Five things to ’dig’ about heritage at Durham

Our researchers are the history detectives, unearthing exciting things from our past and helping us learn from our ancestors.

We are also the home to important cultural archives available for study. Here’s

From finding long a lost medieval chapel fit for a king, to discovering documents from our royal past. Here are about our strengths in bringing heritage to the world.

Solving medieval mysteries

Our archaeologists helped unearth a medieval chapel that was home to one of the most powerful men in Britain.

Staff and students helped excavate the 14th century Bek’s Chapel at Auckland Castle in County Durham, UK.
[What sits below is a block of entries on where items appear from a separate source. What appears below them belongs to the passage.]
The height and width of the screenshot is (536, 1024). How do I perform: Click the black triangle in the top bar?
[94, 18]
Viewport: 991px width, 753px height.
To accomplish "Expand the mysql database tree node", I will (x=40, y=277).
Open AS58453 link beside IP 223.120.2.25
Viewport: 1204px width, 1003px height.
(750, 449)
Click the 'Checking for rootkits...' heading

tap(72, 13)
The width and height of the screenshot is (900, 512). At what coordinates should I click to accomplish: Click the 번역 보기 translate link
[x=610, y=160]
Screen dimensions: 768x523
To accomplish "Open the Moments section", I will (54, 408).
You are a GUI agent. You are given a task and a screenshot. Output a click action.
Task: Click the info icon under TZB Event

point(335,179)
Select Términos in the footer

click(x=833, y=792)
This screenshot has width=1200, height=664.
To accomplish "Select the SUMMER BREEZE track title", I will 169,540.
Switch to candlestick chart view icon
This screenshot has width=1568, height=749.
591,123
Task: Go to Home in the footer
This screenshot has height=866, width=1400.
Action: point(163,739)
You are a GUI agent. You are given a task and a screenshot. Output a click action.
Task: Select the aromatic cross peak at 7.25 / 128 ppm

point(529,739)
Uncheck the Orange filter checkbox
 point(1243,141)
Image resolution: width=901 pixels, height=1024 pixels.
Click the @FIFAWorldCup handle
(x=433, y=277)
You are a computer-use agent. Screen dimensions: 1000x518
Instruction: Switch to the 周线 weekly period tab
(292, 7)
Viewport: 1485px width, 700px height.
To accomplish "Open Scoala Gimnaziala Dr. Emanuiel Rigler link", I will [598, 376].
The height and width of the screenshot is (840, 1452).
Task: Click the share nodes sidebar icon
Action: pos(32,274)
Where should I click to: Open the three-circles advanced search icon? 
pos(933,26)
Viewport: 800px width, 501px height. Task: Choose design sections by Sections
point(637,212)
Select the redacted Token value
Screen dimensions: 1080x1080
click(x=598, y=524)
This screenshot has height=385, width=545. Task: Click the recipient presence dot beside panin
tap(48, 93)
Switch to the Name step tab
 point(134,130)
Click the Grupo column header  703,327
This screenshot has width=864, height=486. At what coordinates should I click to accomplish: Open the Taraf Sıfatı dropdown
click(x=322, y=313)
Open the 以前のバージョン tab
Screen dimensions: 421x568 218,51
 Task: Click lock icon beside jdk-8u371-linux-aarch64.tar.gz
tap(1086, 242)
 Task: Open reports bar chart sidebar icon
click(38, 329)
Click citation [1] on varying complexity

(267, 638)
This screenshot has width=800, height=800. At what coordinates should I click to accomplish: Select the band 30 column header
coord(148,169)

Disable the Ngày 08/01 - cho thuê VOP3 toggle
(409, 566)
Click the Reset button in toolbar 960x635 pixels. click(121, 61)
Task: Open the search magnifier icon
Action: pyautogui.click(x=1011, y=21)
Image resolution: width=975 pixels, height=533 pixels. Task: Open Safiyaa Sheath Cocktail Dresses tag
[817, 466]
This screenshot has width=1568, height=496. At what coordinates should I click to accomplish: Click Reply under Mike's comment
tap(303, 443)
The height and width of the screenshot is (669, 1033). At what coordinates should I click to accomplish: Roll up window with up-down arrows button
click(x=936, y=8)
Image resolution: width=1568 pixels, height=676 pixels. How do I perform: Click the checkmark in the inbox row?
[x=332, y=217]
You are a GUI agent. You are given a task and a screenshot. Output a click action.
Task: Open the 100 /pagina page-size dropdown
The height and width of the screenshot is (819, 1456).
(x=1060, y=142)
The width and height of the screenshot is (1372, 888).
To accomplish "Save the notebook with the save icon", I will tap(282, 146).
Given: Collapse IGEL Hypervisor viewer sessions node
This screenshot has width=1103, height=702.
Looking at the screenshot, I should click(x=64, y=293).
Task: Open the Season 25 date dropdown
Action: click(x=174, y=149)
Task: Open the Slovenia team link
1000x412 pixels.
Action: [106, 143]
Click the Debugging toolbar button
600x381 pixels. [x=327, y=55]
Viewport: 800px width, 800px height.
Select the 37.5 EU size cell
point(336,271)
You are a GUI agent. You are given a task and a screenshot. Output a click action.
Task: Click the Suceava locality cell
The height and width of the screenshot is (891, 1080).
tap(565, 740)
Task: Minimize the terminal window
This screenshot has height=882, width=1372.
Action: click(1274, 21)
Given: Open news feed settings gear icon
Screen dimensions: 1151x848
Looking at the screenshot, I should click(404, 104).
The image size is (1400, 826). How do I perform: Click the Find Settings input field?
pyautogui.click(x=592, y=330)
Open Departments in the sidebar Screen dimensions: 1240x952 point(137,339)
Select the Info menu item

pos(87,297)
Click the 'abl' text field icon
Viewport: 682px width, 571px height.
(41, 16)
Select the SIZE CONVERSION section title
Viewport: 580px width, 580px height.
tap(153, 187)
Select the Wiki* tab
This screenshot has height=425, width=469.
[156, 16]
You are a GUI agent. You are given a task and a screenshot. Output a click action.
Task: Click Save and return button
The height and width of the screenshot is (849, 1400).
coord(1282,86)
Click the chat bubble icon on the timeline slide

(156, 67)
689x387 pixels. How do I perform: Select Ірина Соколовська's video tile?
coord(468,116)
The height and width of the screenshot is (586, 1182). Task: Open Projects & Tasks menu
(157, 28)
Built in the early 1300s for Bishop Antony Bek, (Prince Bishop of Durham 1284-1310), the size, scale and decoration of the two story chapel was larger than the king’s own chapel at Westminster.

This would have been a statement of Bek’s status as a great warrior who had powers to mint coinage, raise armies and even rule on behalf of the king.

The exact location of the chapel has remained a mystery since its destruction in the 1650s, following the English Civil War. The five-month excavation revealed the foundations of the chapel, including walls measuring 1.5m thick, 12m wide and 40m long, the buttresses along the chapel’s sides and part of the floor.

Soldiers’ final resting place

When skeletons were discovered in two mass graves on Durham’s UNESCO World Heritage Site, our archaeologists were able to shed new light on a centuries-old mystery surrounding the last resting place of a group of Scottish soldiers.

Experts carried out scientific tests to date the skeletons, concluding that ’the only plausible’ explanation was they were those of a group of Scottish soldiers, captured by English forces following the Battle of Dunbar in September 1650, and imprisoned in Durham Castle and Cathedral.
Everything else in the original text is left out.